● **ASSIGNMENT**
Give back only the lines from the one with "Xổ số Mega 6/45 (324, 1718)" through the last line of the data, exactly as they appear.

(Pixel coordinate grounding data)
++++
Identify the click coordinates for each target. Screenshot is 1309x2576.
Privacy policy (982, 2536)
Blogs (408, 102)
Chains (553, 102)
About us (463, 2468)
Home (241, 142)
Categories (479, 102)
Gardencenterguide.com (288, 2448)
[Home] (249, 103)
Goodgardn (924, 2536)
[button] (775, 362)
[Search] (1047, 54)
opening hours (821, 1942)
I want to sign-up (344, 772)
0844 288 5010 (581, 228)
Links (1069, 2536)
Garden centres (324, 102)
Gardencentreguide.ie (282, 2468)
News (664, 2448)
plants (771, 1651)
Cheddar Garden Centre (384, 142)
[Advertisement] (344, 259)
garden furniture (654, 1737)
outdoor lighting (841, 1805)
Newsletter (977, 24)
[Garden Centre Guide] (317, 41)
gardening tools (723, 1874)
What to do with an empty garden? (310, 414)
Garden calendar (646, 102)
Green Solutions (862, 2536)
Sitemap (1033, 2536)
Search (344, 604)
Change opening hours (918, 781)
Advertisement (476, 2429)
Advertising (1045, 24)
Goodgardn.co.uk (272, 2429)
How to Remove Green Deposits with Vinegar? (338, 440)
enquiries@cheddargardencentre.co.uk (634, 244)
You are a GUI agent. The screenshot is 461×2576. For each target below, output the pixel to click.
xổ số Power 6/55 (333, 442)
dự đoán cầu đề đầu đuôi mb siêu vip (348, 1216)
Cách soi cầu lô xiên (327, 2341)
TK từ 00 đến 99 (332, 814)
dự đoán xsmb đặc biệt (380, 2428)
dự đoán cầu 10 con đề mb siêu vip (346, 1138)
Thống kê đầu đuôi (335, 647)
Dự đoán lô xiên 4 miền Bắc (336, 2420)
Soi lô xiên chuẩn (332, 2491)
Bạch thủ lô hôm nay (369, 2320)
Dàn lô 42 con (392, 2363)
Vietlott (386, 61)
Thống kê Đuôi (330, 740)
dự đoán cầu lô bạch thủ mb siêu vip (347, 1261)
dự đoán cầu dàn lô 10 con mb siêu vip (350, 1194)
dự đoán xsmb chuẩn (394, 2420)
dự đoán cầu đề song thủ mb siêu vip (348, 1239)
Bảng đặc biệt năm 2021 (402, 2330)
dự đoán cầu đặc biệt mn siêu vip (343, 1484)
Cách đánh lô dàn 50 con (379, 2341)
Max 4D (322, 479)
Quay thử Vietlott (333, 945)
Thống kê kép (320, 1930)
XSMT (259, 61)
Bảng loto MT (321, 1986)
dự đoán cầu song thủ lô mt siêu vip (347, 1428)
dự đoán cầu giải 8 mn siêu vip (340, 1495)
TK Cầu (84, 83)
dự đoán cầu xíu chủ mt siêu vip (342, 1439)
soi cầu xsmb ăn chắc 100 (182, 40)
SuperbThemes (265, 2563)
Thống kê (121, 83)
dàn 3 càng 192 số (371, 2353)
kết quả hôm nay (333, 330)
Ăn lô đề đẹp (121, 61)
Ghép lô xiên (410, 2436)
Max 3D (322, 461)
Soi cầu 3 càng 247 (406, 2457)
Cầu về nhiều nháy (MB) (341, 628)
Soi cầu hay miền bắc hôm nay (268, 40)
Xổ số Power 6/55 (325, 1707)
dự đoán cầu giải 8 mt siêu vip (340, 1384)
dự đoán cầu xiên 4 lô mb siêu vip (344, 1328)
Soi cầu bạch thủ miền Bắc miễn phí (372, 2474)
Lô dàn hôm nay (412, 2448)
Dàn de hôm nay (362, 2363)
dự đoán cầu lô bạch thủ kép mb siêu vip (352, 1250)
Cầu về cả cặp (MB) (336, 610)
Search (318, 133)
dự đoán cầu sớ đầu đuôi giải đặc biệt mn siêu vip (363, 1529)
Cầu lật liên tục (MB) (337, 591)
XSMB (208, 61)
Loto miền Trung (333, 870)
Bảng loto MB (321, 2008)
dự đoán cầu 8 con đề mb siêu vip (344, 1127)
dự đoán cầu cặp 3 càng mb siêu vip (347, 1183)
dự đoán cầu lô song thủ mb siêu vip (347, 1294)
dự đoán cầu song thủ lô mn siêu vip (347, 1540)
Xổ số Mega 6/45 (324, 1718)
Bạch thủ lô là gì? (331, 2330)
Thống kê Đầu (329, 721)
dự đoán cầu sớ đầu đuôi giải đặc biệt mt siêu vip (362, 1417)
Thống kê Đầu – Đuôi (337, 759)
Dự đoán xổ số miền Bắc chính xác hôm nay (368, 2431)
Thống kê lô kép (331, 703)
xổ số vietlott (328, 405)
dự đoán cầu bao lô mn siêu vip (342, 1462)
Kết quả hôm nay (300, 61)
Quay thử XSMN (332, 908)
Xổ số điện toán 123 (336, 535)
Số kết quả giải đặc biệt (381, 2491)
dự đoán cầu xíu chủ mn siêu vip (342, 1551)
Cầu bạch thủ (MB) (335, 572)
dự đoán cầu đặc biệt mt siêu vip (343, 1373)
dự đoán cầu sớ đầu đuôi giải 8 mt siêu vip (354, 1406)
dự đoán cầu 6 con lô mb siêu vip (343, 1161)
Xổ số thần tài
++++
● **ANSWER TO THIS TASK**
Xổ số Mega 6/45 (324, 1718)
Bạch thủ lô là gì? (331, 2330)
Thống kê Đầu (329, 721)
dự đoán cầu sớ đầu đuôi giải đặc biệt mt siêu vip (362, 1417)
Thống kê Đầu – Đuôi (337, 759)
Dự đoán xổ số miền Bắc chính xác hôm nay (368, 2431)
Thống kê lô kép (331, 703)
xổ số vietlott (328, 405)
dự đoán cầu bao lô mn siêu vip (342, 1462)
Kết quả hôm nay (300, 61)
Quay thử XSMN (332, 908)
Xổ số điện toán 123 (336, 535)
Số kết quả giải đặc biệt (381, 2491)
dự đoán cầu xíu chủ mn siêu vip (342, 1551)
Cầu bạch thủ (MB) (335, 572)
dự đoán cầu đặc biệt mt siêu vip (343, 1373)
dự đoán cầu sớ đầu đuôi giải 8 mt siêu vip (354, 1406)
dự đoán cầu 6 con lô mb siêu vip (343, 1161)
Xổ số thần tài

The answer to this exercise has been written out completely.